February 10–June 26, 2022

Living Legends: The Indigenous Art of Storytelling

draws on artworks in the collection of Colgate’s Longyear Museum of Anthropology by Native artists working in a range of media. Focused on artists from the Great Lakes region of what is now the United States and Canada, the vibrant imagery of the Woodland Style pioneered by Anishinaabe artist Norval Morrisseau (Copper Thunderbird) mixes with politically charged messages incorporated into prints and photo collages. For many of the artists, stories–both ancient and contemporary–become the foundation for new forms of creative expression. The resulting artworks look inward to culture and community in celebration of Native resilience while forcefully pushing against a dominant historical narrative to address the continuing impact of colonialism on Indigenous communities. By asserting their place within the broader discourse on global contemporary art, these artists compel critical discussion and debate about how artworks made by Native peoples have been received and perceived in museum and gallery spaces.

ROUNDS: Cannupa Hanska Luger

What is lost and what is gained when form triumphs over function? In Rounds, a new installation created for Picker Art Gallery and part of the ongoing ar.ti.fact series, Cannupa Hanska Luger uses clay and absurdity to probe this question. Responding to a long history of the removal and appropriation of Indigenous cultural forms, the artist transforms devices enmeshed in contemporary militaristic and extractive American culture. In doing so, Luger negates the destructive function of such devices and offers up a world in which they have become objects of pure form.

Artist-in-Residence
Cannupa Hanska Luger visits Colgate

Saturday, April 9, 10am-4pm
Community Art Workshop: Bison Bead Project
Hamilton Village Green
A collaborative art workshop led by Luger. The artworks created in this workshop will be incorporated into Luger’s current social collaborative project, the Bison Bead Project. Participants will create 1” clay beads that will later be fired, stained in ink, and strung together by Luger to create a new monumental ceramic sculptural installation.

In the US during the 1800s, bison were slaughtered to near extinction by settlers in an attempt to eradicate a natural resource vital to Indigenous communities of the Great Plains. Today, there are approximately 20,000 plains bison managed as wildlife. Each bead will represent one bison, and the installation will shed light on the importance of wild bison conservation and how environmental destruction continues to impact Indigenous communities.

This is the third project in Luger’s Counting Coup series, which aims to utilize social collaboration to re-humanize large and abstract data through the process of creating handmade clay objects.

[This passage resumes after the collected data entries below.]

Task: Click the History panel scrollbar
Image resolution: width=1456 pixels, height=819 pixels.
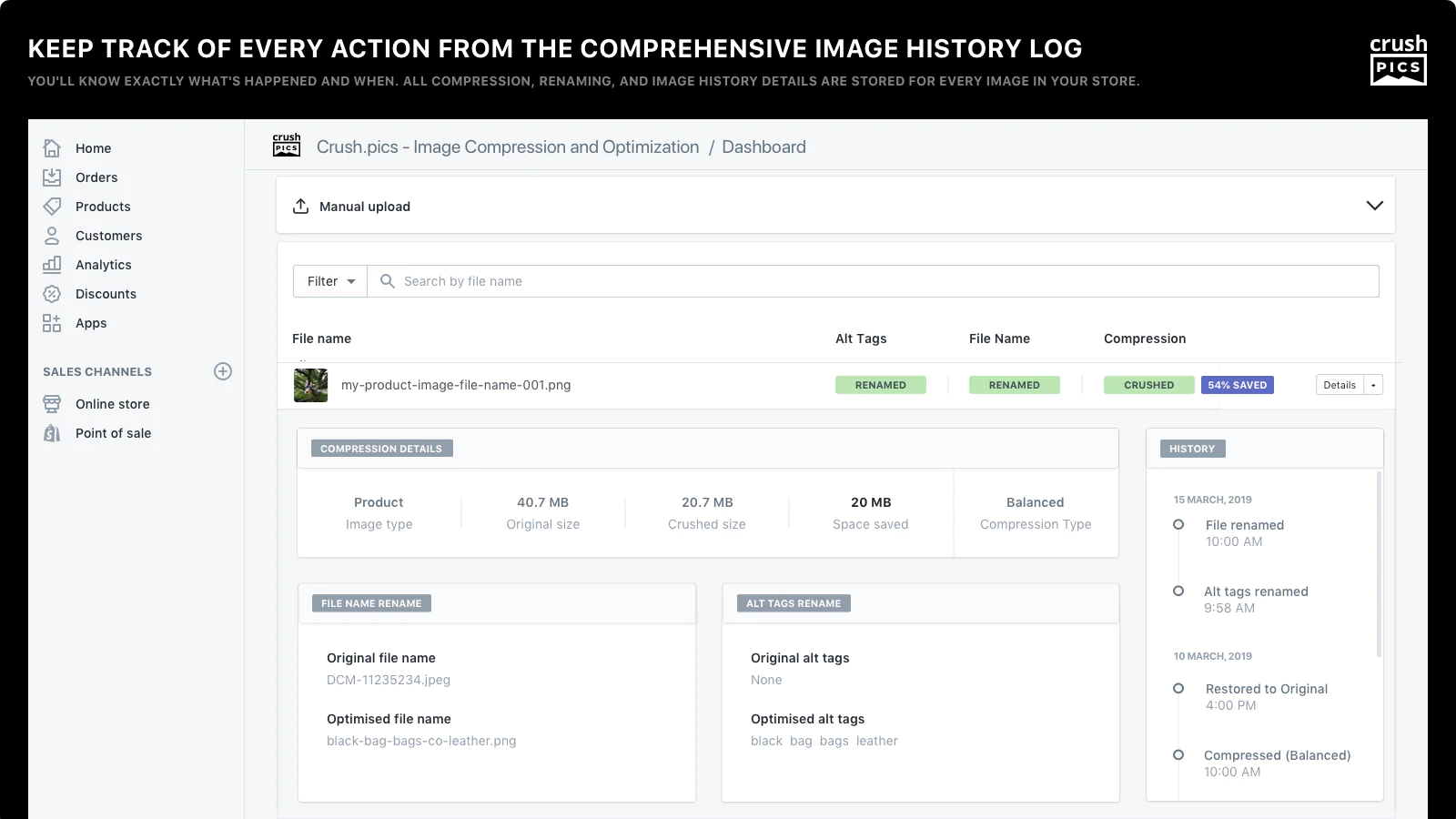Action: point(1379,564)
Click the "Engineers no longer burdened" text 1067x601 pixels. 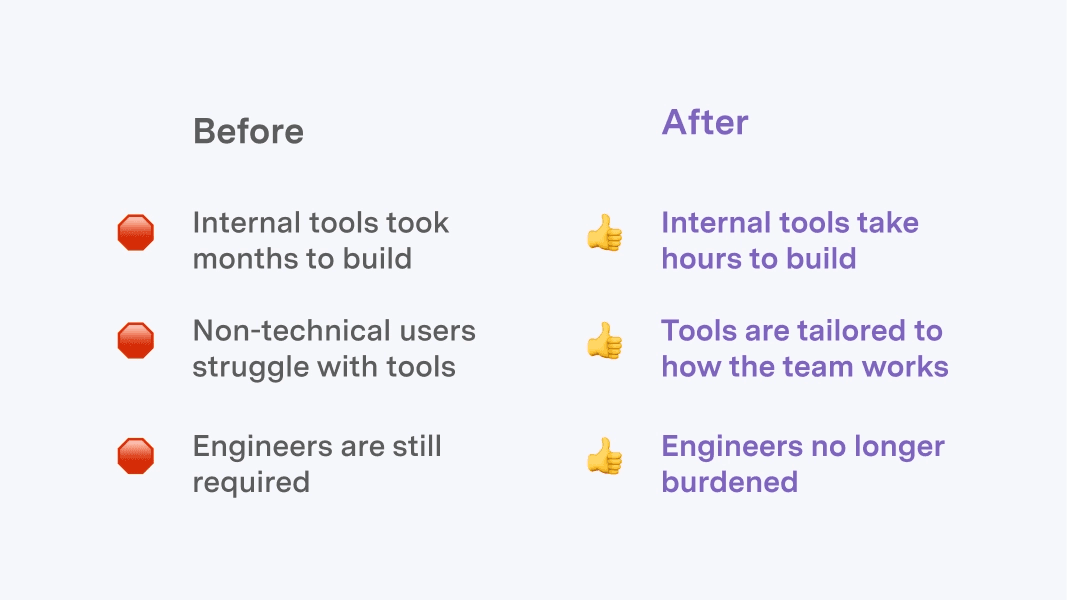click(802, 464)
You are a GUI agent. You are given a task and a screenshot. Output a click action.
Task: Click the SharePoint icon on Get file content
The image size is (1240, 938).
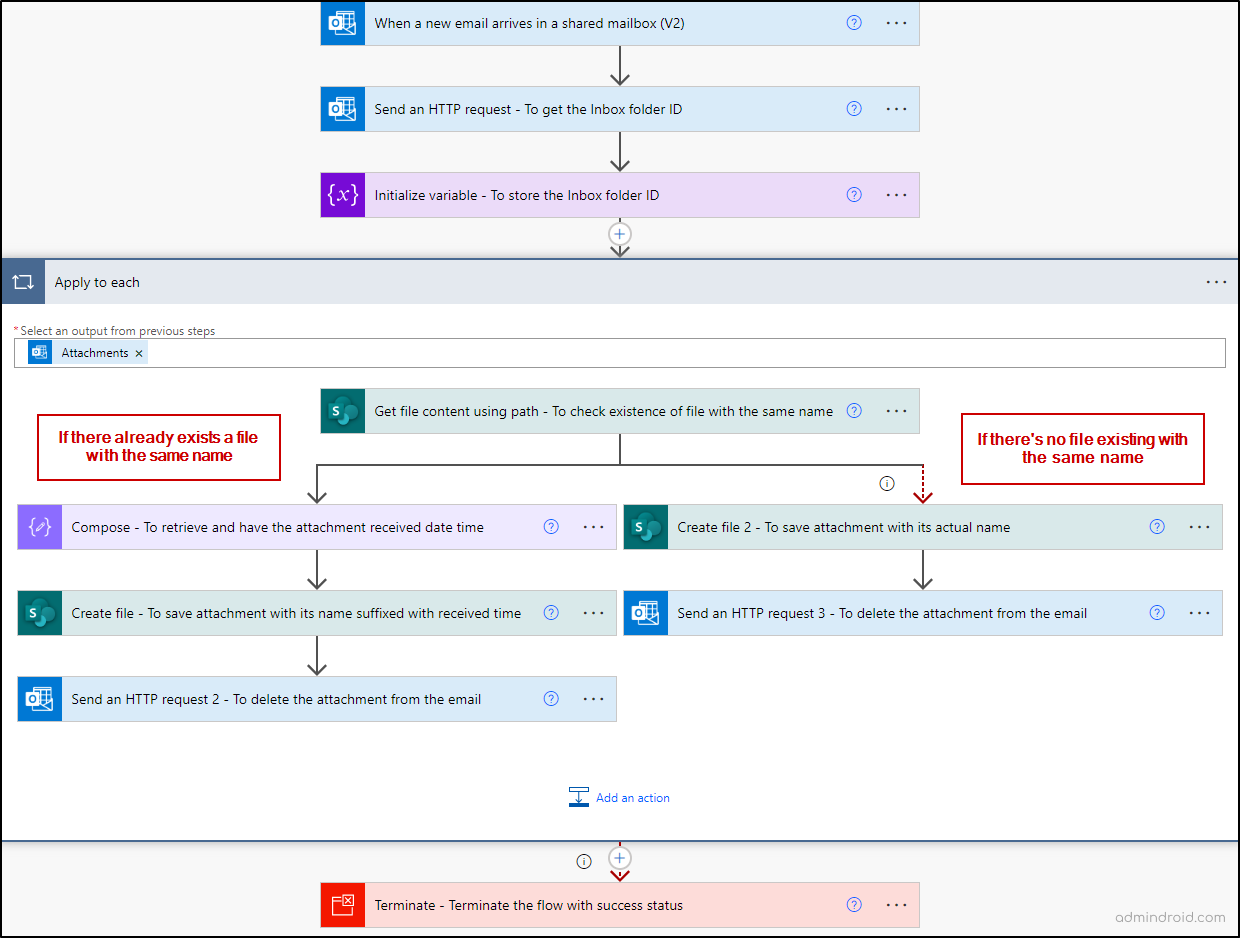click(x=343, y=411)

Also visit Cannupa's work in the current exhibition at Picker Art Gallery, with special hours Saturday, April 9 from 10am-5pm, or during normal hours.

Monday, April 11, 7pm
Film Screening and Q&A

Hamilton Movie Theater, 7 Lebanon Street, Hamilton
Join visiting artist Cannupa Hanska Luger for a screening of the films from his series, Future Ancestral Technologies, along with some of his other short films. The screening will be followed by a Q&A with the artist. Pizza, popcorn, vegan/gluten options, and soft drinks will be provided. 

 

Tuesday, April 12, 11:30am
Gallery Talk by Cannupa Hanska Luger
Picker Art Gallery, Dana Arts Center, Lally Lane
Visiting artist Cannupa Hanska Luger will speak about his work in the exhibition, Rounds, and on his artistic practice more broadly. 

 

Tuesday, April 12, 6pm
Exhibition Reception

Picker Art Gallery, Dana Arts Center, Lally Lane
All are invited to a free reception at Picker Art Gallery to celebrate the artists in the exhibition Living Legends: The Indigenous Art of Storytelling and the culmination of Cannupa Hanska Luger’s residency at Colgate. The evening will include food and drink and will immediately follow the talk in Golden Auditorium, 105 Little Hall, by David Treuer (Ojibwe) presented by the Division of Arts and Humanities.